Early life and education 
Khullar holds a Master of Public Administration degree from GRIPS, Tokyo, Japan and an Executive Development Program diploma from Harvard Kennedy School. He graduated from Panjab University with a Master of Science degree in Physics.

Career 
During his career as an IAS officer, Khullar has served in various capacities in both Government of India and Government of Haryana including Joint Secretary (Department of Economic Affairs, Ministry of Finance), Home Secretary (Haryana), Municipal Commissioner (Gurgaon and Faridabad) and District Magistrate (Sonipat and Rohtak).

Government of India
In February 2011, Khullar was appointed Joint Secretary, Department of Economic Affairs, Ministry of Finance. He helped formulate India’s Public Private Partnership and Land Monetization policies, developed the structure of India's infrastructure debt funds, and signed key bilateral agreements as Joint Secretary.
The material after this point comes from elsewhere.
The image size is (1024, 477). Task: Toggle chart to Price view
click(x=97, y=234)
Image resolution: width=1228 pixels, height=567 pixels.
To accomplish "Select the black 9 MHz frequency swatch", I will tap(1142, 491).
Khullar demitted office in February 2015 following his repatriation to Haryana state cadre.

Government of Haryana
In November 2015, Khullar was appointed Principal Secretary to Chief Minister, Haryana. He also served as the Chairman of Haryana State Industrial and Infrastructure Development Corporation (HSIIDC) and Haryana Financial Corporation. In Haryana, Khullar inspired farmers to conserve water, promoted the use of digital governance tools, and designed schemes to curb female foeticide. He demitted office in October 2020 upon his appointment as Executive Director at the World Bank Group by the Appointments Committee of the Cabinet (ACC).

World Bank Group
In September 2020, Khullar was appointed Executive Director at the World Bank Group. He chairs World Bank Group's Committee on Development Effectiveness (CODE) and is a member of the Global Environment Facility council, where he represents Nepal and Maldives in addition to India, Bangladesh, Bhutan and Sri Lanka.  As Executive Director, Khullar instituted a new policy for the  Compliance Advisor Ombudsman to strengthen environmental and social accountability for the International Finance Corporation and Multilateral Investment Guarantee Agency. He also led a group of 29 countries to pledge $5.3 billion for the Global Environmental Facility to tackle climate change and biodiversity loss.

Recognition
In 2009, Khullar was conferred an Award of Excellence under Jawaharlal Nehru National Urban Renewal Mission (JNNURM) for creating India's first social safety umbrella which included savings accounts, insurance, public conveniences and night shelters.  

In 2011, Khullar was recognized for developing Aravali Biodiversity Park, Gurgaon, which was declared India’s first OECM (Other Effective Conservation Measures) site in February 2022.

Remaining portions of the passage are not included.